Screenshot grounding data

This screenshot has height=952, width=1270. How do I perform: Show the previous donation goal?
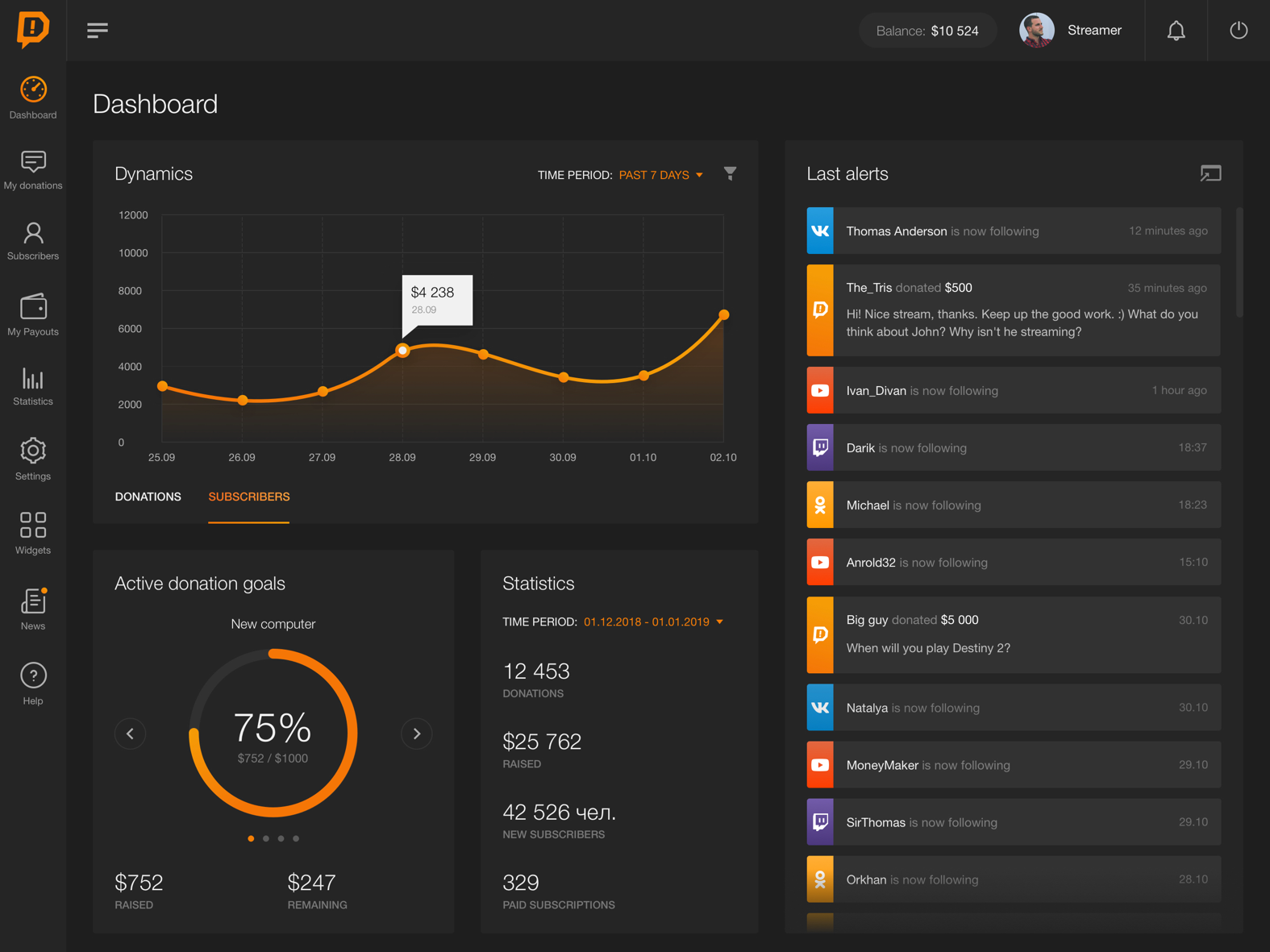[x=131, y=734]
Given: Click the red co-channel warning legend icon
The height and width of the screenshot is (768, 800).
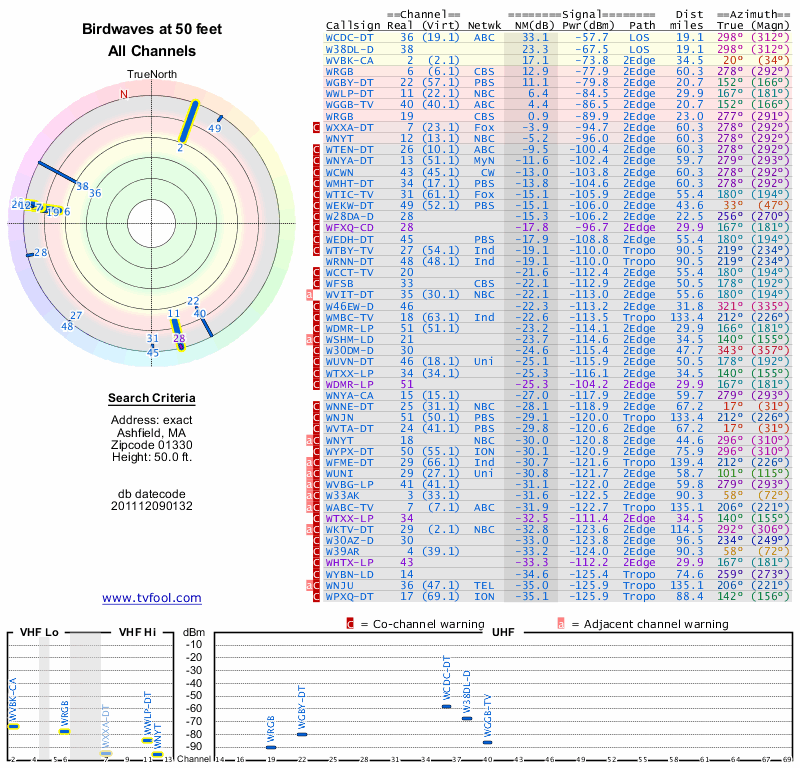Looking at the screenshot, I should click(350, 624).
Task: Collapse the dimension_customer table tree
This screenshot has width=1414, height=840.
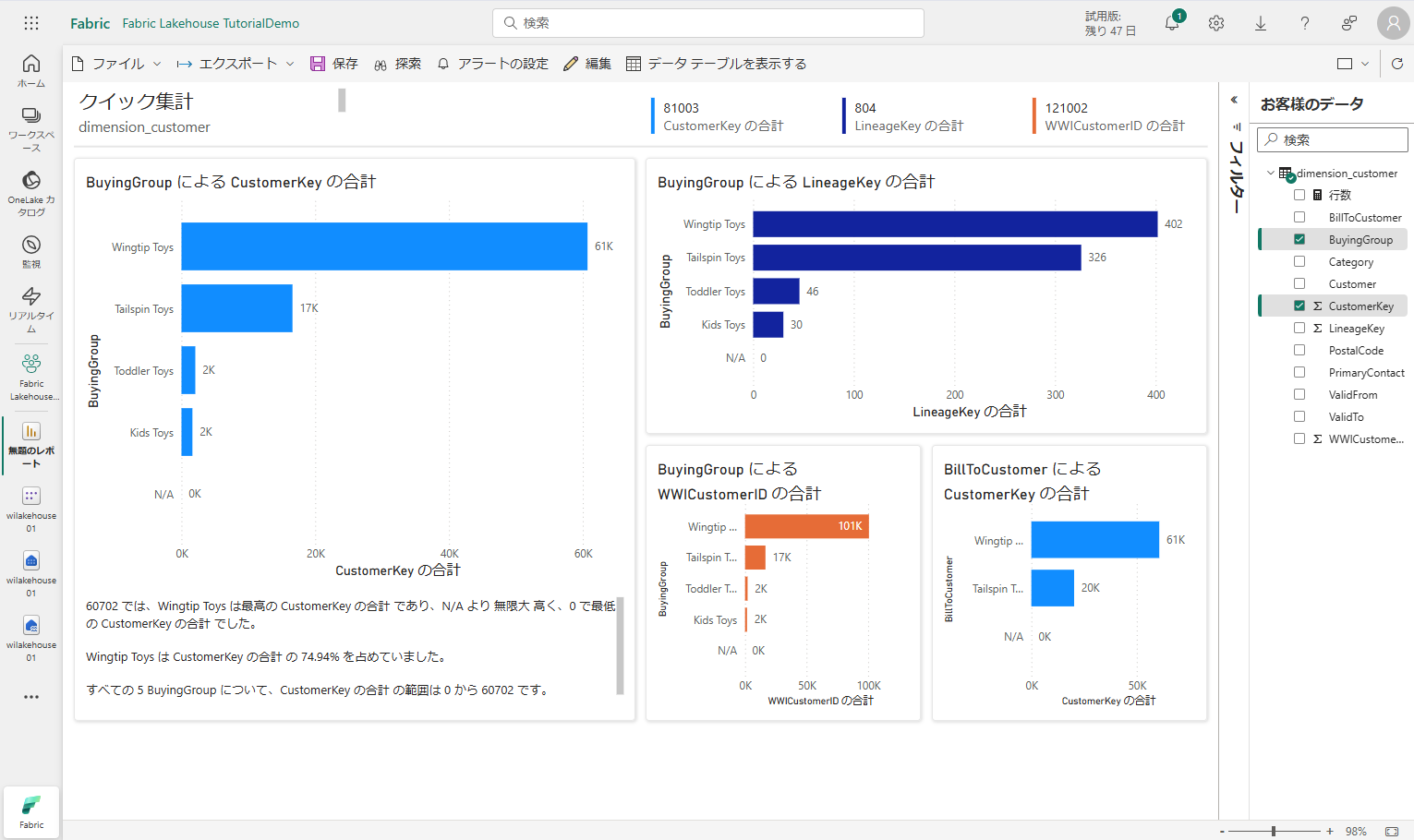Action: (1271, 173)
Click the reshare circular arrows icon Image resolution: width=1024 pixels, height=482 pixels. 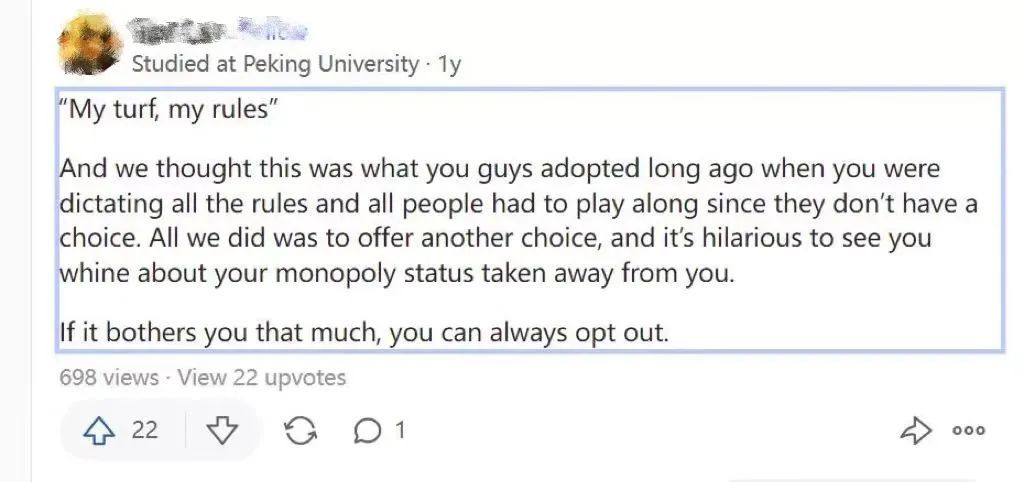point(299,431)
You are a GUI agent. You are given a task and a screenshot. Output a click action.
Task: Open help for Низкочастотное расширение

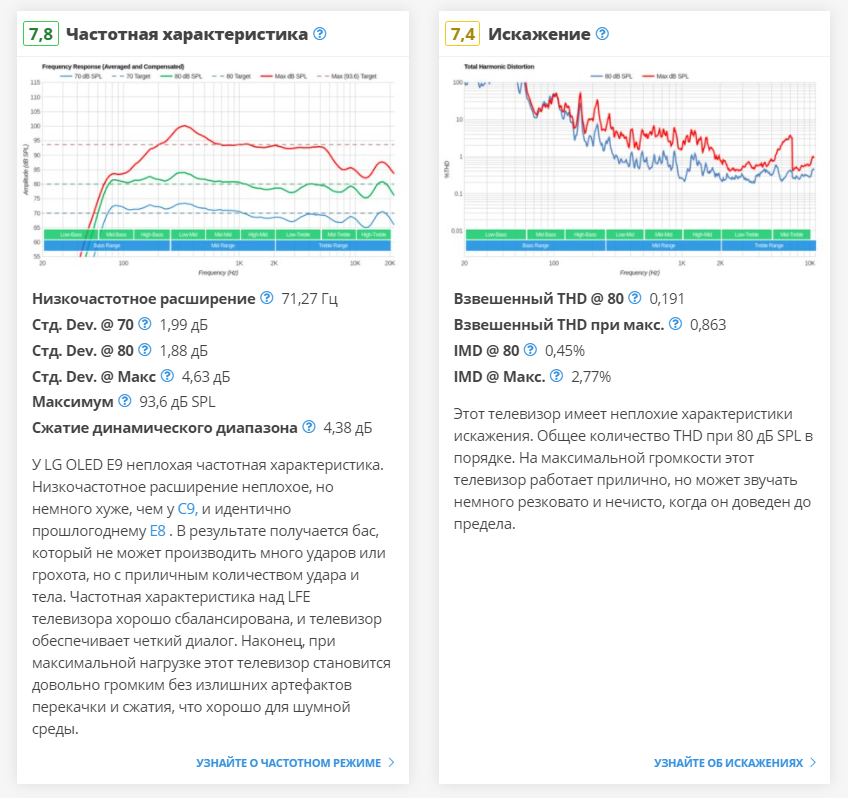(267, 298)
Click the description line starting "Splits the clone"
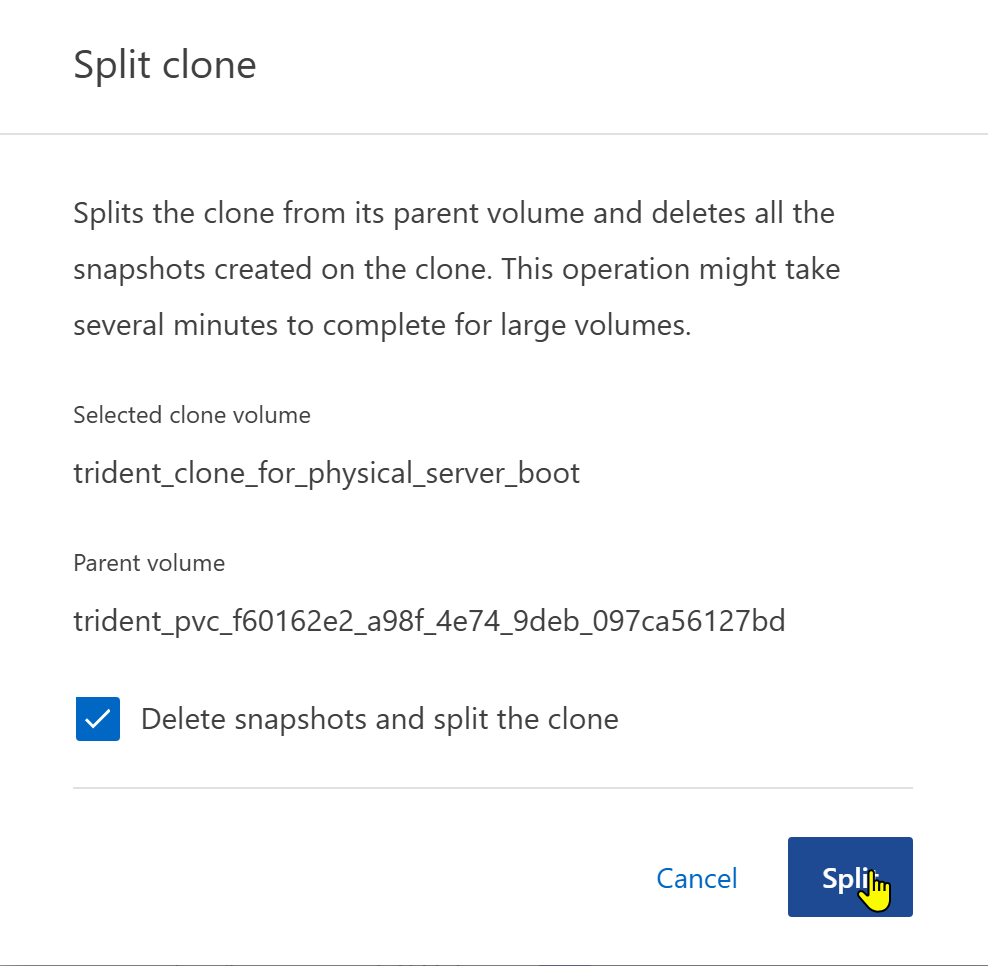The height and width of the screenshot is (966, 988). click(453, 213)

Task requirements
What is needed is an exact copy of the lines from the line with "Task: Open help for Низкочастотное расширение" to the end of the data above, both included, without any pictures.

Written solution
Task: Open help for Низкочастотное расширение

(267, 298)
Click the description line starting "Splits the clone"
The height and width of the screenshot is (966, 988). click(453, 213)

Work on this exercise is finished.